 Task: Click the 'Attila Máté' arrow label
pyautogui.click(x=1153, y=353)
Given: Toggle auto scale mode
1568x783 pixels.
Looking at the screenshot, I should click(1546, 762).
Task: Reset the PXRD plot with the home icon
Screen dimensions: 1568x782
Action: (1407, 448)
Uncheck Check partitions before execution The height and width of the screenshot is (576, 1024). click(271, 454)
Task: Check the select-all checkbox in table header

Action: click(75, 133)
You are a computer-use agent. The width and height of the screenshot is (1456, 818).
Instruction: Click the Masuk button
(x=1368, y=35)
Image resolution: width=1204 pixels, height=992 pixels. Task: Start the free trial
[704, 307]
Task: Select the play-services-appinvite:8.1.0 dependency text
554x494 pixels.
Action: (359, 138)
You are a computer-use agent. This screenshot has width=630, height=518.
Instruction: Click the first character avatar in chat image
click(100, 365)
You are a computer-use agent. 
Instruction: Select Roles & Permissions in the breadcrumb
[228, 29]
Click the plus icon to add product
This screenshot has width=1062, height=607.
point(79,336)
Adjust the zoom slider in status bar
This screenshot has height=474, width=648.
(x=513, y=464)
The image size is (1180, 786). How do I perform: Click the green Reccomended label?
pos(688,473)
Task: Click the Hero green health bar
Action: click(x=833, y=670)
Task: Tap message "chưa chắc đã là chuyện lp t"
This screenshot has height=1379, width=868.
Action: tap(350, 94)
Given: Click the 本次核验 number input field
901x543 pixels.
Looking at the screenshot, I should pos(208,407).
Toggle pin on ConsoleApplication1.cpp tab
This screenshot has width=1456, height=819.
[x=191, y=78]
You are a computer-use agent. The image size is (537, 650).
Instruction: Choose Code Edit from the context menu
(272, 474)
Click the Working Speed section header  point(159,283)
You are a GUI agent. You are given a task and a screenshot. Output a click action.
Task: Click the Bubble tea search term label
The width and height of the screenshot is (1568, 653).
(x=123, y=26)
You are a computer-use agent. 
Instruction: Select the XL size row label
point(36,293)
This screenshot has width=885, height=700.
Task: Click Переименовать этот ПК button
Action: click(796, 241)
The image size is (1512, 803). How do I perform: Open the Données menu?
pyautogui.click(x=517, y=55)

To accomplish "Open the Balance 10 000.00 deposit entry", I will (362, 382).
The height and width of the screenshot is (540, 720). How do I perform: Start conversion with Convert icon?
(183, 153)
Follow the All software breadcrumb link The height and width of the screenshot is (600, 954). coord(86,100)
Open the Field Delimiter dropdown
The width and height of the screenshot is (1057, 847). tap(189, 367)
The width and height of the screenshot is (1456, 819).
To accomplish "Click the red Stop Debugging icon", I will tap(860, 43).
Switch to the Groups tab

■ Exercise requirements ■
Set out every line of the entries above as a numbered list, omitting any blank lines.

■ Solution to this exercise ■
1.  Task: Click the 'Attila Máté' arrow label
2. pyautogui.click(x=1153, y=353)
3. Given: Toggle auto scale mode
4. 1568x783 pixels.
5. Looking at the screenshot, I should click(1546, 762).
6. Task: Reset the PXRD plot with the home icon
7. Screen dimensions: 1568x782
8. Action: (1407, 448)
9. Uncheck Check partitions before execution The height and width of the screenshot is (576, 1024). click(271, 454)
10. Task: Check the select-all checkbox in table header
11. Action: click(75, 133)
12. You are a computer-use agent. The width and height of the screenshot is (1456, 818).
13. Instruction: Click the Masuk button
14. (x=1368, y=35)
15. Image resolution: width=1204 pixels, height=992 pixels. Task: Start the free trial
16. [704, 307]
17. Task: Select the play-services-appinvite:8.1.0 dependency text
18. 554x494 pixels.
19. Action: (359, 138)
20. You are a computer-use agent. This screenshot has width=630, height=518.
21. Instruction: Click the first character avatar in chat image
22. click(100, 365)
23. You are a computer-use agent. 
24. Instruction: Select Roles & Permissions in the breadcrumb
25. [228, 29]
26. Click the plus icon to add product
27. This screenshot has width=1062, height=607.
28. point(79,336)
29. Adjust the zoom slider in status bar
30. This screenshot has height=474, width=648.
31. (x=513, y=464)
32. The image size is (1180, 786). How do I perform: Click the green Reccomended label?
33. pos(688,473)
34. Task: Click the Hero green health bar
35. Action: click(x=833, y=670)
36. Task: Tap message "chưa chắc đã là chuyện lp t"
37. This screenshot has height=1379, width=868.
38. Action: tap(350, 94)
39. Given: Click the 本次核验 number input field
40. 901x543 pixels.
41. Looking at the screenshot, I should pos(208,407).
42. Toggle pin on ConsoleApplication1.cpp tab
43. This screenshot has width=1456, height=819.
44. [x=191, y=78]
45. You are a computer-use agent. The image size is (537, 650).
46. Instruction: Choose Code Edit from the context menu
47. (272, 474)
48. Click the Working Speed section header  point(159,283)
49. You are a GUI agent. You are given a task and a screenshot. Output a click action.
50. Task: Click the Bubble tea search term label
51. The width and height of the screenshot is (1568, 653).
52. (x=123, y=26)
53. You are a computer-use agent. 
54. Instruction: Select the XL size row label
55. point(36,293)
56. This screenshot has width=885, height=700.
57. Task: Click Переименовать этот ПК button
58. Action: click(796, 241)
59. The image size is (1512, 803). How do I perform: Open the Données menu?
60. pyautogui.click(x=517, y=55)
61. To accomplish "Open the Balance 10 000.00 deposit entry", I will (362, 382).
62. The height and width of the screenshot is (540, 720). How do I perform: Start conversion with Convert icon?
63. (183, 153)
64. Follow the All software breadcrumb link The height and width of the screenshot is (600, 954). coord(86,100)
65. Open the Field Delimiter dropdown
66. The width and height of the screenshot is (1057, 847). tap(189, 367)
67. The width and height of the screenshot is (1456, 819).
68. To accomplish "Click the red Stop Debugging icon", I will tap(860, 43).
69. Switch to the Groups tab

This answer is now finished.